The LCS algorithm is commonly used in computational biology to align DNA sequences. Given two DNA sequences, the algorithm can find the longest common subsequence, which represents the most similar parts of the two sequences. This information can be used to identify mutations, genetic variations, and evolutionary relationships between organisms.

Advantages and Disadvantages

Advantages

  • The LCS algorithm is efficient and has a time complexity of O(mn), where m and n are the lengths of the input sequences.
  • The algorithm is easy to implement and can be adapted to various problems.
  • The algorithm can be extended to find the actual LCS, not just its length.

Disadvantages

  • The LCS algorithm only finds the length of the LCS, not the actual LCS. Additional steps are required to trace back the matrix and find the LCS.
  • The algorithm has a space complexity of O(mn), which can be a limitation for large input sequences.
  • The algorithm may not work well for sequences with multiple LCSs or when the LCS is not unique.

Longest Increasing Subsequence (LIS)

The Longest Increasing Subsequence (LIS) algorithm is a variation of the LCS algorithm that finds the longest subsequence of a sequence that is increasing.

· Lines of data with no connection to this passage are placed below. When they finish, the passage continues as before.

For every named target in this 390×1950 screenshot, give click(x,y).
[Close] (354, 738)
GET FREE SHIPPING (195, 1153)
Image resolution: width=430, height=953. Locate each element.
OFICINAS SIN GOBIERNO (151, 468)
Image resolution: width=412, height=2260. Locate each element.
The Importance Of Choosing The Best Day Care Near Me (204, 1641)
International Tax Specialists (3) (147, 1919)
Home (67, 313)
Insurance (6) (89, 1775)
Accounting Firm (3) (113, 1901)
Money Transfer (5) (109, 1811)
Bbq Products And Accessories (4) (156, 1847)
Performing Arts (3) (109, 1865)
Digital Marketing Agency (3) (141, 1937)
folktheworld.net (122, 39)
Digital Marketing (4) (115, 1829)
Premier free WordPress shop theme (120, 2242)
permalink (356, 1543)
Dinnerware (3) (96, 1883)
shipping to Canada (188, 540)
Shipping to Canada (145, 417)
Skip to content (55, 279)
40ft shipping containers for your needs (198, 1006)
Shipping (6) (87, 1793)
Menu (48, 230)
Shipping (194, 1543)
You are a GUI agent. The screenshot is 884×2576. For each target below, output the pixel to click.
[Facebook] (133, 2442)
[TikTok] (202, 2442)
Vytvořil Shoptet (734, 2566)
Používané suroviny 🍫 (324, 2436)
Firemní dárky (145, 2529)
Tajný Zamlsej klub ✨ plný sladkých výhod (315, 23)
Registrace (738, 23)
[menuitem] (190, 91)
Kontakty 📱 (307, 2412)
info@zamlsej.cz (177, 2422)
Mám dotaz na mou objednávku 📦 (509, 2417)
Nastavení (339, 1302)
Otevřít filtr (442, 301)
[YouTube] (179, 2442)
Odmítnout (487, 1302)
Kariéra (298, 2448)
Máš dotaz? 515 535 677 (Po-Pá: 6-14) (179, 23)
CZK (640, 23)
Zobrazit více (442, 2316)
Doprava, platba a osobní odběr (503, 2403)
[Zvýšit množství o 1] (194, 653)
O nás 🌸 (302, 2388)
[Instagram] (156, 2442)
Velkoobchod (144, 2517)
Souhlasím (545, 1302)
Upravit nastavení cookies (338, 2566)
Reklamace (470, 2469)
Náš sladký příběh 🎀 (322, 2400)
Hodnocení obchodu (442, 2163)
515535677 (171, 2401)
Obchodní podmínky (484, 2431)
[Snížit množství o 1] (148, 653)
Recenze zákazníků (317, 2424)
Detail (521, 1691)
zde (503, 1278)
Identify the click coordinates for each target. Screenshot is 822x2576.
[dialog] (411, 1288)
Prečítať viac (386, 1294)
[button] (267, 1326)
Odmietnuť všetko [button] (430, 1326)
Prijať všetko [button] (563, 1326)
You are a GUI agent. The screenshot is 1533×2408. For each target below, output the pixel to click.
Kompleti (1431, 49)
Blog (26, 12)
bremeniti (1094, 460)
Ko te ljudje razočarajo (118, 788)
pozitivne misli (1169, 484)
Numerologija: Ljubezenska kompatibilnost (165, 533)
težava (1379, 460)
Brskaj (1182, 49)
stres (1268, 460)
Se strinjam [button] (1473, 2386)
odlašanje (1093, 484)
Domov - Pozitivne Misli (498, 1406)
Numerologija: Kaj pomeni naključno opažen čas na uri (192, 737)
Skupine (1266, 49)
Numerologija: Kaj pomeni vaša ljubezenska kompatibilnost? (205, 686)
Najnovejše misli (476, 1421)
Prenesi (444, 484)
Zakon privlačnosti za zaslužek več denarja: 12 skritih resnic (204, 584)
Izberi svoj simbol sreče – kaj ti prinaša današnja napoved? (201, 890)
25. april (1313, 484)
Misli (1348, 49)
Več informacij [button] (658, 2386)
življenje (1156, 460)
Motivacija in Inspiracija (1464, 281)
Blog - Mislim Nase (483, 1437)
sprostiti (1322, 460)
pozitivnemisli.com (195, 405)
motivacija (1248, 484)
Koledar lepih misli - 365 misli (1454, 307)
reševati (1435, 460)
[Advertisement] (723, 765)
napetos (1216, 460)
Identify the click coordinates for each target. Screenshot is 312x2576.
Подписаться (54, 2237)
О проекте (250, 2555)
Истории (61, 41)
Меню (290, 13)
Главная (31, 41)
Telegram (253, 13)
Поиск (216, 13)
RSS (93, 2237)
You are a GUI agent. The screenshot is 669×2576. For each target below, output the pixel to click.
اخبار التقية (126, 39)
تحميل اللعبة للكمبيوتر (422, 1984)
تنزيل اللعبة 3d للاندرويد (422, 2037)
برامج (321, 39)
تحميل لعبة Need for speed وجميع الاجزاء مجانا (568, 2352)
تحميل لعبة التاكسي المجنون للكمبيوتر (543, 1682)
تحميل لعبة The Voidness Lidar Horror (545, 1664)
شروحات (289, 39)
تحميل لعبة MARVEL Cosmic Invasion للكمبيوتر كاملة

The LIS algorithm uses a similar dynamic programming approach to the LCS algorithm, but with a different recursive formula that takes into account the current and previous elements of the sequence. The LIS algorithm is used in various applications, such as data analysis, finance, and optimization.

Edit Distance

The Edit Distance algorithm, also known as Levenshtein Distance, is a variant of the LCS algorithm that measures the difference between two strings in terms of the minimum number of operations required to transform one string into the other. The operations can be insertions, deletions, or substitutions of characters. The Edit Distance algorithm is commonly used in natural language processing, spell-checking, and DNA sequence alignment.